Remain open to the political opinions of others and hear them out. In addition, feel free to provide others with your own political opinions. Challenging and thought provoking discussions can be insightful because they allow for a better understanding of various perspectives. However, stray away from discussions which lead to arguments, pointing fingers, and insults. In these scenarios, politely acknowledge the opinions of others and dismiss yourself from the conversation.
- Recognize that stress about the election is not productive.

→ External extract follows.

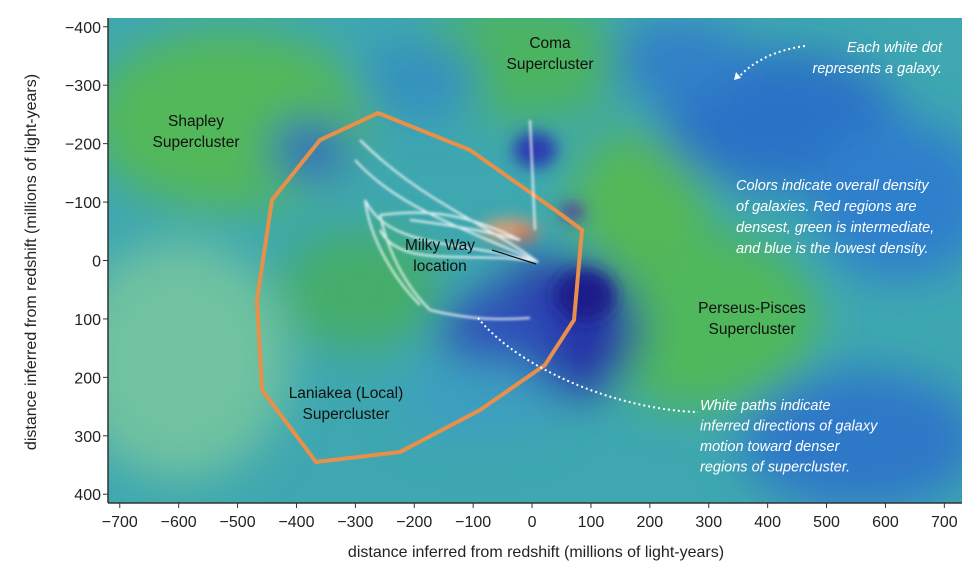 The width and height of the screenshot is (976, 582). Describe the element at coordinates (826, 207) in the screenshot. I see `annotation: of galaxies. Red regions are` at that location.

Noticing your negative thoughts and challenging them will produce less stress and worry. If you notice yourself getting worked up about the election, take your mind elsewhere. Remember that no matter what happens after the election, you did your part by being knowledgeable and voting.
- Engage in self-care!
If you are unable to control your negative thoughts about the election, do something to promote your mental, emotional, and physical well-being. First, start by taking a couple deep breaths. Some popular ways to engage in self-care include going on a walk, calling a friend or family member, exercising, practicing a hobby, or volunteering in the community. These are just some of the many ways to initiate self-care and take away some of the stress and negative emotions associated with election season.